*Page text*.
──────────
But helping to alleviate the suffering of these and other folks in need is not one of what House Budget Committee Chairman Paul Ryan called the “core principles” of conservatives. That’s right, during the announcement of the deal on Tuesday, Ryan went out of his way to assure right-wingers that those principles have been preserved:

I expect we’re going to have a healthy vote in the House Republican Caucus. We are keeping our principles. The key here is nobody had to sacrifice their core principles. Our principles are don’t raise taxes, reduce the deficit.

Now, think about that for a minute. Paul Ryan could have said that “jobs” was a core principle of conservatives. He could have said “health care” was a core principle. He could have said “national defense.” Hell, he could have told the truth and said that “keeping Grover Norquist’s nuts warm” was a core principle. But he didn’t. The first thing that popped into his pickled pumpkin was, “Our principles are don’t raise taxes, reduce the deficit.” That’s it. Now that Barack Obama is president, that’s all that matters to these guys. Long-term unemployed? F’em!

Meanwhile, our side, because the economy is still limping along in so many ways, because we believe in governing, felt we had to make a pact that included abandoning those who, for a variety of reasons, can’t find a decent job. But is this the best deal possible? Could Democrats have insisted on continuing long-term unemployment benefits and called the implied Republican bluff to once again shut down the government?

Of course they could have. But it’s just not in the nature of those who value government to risk wrecking it again and injuring even more people. Our side could have told Paul Ryan that unless he included an extension of unemployment benefits, there would be no deal. And, given the dynamics involved, Ryan would have, eventually, had to take it. Why? Because there is no way in hell that Republicans, basking in the media-aided glow of the failure of the ObamaCare roll out, want to shift journalists’ attention away from all the “I got screwed” ObamaCare news stories to “Republicans did it again” stories about the harmful effects of yet another closure of government.
──────────
*The data*.
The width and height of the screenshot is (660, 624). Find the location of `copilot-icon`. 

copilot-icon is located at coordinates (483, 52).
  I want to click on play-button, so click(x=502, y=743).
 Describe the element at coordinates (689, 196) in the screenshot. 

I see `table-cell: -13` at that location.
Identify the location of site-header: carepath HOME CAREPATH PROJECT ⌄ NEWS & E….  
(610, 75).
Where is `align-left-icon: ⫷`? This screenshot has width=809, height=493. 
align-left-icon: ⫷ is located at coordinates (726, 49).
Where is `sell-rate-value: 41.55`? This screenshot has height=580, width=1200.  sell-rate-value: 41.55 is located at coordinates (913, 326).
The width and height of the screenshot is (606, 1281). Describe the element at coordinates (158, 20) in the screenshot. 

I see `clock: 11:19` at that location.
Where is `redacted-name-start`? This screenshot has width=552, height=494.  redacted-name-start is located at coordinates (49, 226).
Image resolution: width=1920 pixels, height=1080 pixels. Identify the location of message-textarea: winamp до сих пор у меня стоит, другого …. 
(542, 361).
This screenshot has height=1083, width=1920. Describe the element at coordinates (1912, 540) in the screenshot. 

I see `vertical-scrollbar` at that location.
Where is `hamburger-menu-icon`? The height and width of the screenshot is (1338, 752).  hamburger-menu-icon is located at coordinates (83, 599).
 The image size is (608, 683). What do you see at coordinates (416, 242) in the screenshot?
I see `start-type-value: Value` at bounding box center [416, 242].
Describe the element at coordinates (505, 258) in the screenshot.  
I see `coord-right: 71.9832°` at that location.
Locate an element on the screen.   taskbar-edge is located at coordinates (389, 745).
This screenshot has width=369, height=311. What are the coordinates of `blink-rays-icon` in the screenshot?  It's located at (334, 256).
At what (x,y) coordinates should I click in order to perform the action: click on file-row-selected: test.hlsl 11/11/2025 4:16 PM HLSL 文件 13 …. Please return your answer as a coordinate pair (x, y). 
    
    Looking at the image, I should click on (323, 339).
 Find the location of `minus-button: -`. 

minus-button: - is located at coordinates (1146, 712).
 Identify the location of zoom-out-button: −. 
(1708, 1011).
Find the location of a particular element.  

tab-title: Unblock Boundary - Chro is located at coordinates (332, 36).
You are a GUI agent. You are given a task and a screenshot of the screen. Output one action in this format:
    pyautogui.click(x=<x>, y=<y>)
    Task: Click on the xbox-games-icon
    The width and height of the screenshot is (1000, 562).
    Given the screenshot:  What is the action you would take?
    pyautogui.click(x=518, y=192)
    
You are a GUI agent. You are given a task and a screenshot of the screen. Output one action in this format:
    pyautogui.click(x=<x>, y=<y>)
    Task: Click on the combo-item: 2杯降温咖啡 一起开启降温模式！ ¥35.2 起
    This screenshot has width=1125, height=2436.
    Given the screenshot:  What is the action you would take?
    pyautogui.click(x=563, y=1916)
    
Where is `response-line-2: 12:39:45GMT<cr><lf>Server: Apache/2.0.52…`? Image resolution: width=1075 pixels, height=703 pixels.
──────────
*Required actions*.
1. Answer these questions about the budget-deal commentary:
(a) What committee does Paul Ryan chair, according to the commentary?
(b) Which two principles did Ryan name as "our principles"?
(c) According to the commentary, what were Republicans basking in?
2. Please extract the passage from the budget-deal commentary starting at "Meanwhile, our side, because" and ending at "down the government?".
Answer from the budget-deal commentary alone, not from the data.

*Task answers*.
1.
(a) The House Budget Committee.
(b) Don't raise taxes, and reduce the deficit.
(c) The media-aided glow of the failure of the ObamaCare roll out.

2.
Meanwhile, our side, because the economy is still limping along in so many ways, because we believe in governing, felt we had to make a pact that included abandoning those who, for a variety of reasons, can’t find a decent job. But is this the best deal possible? Could Democrats have insisted on continuing long-term unemployment benefits and called the implied Republican bluff to once again shut down the government?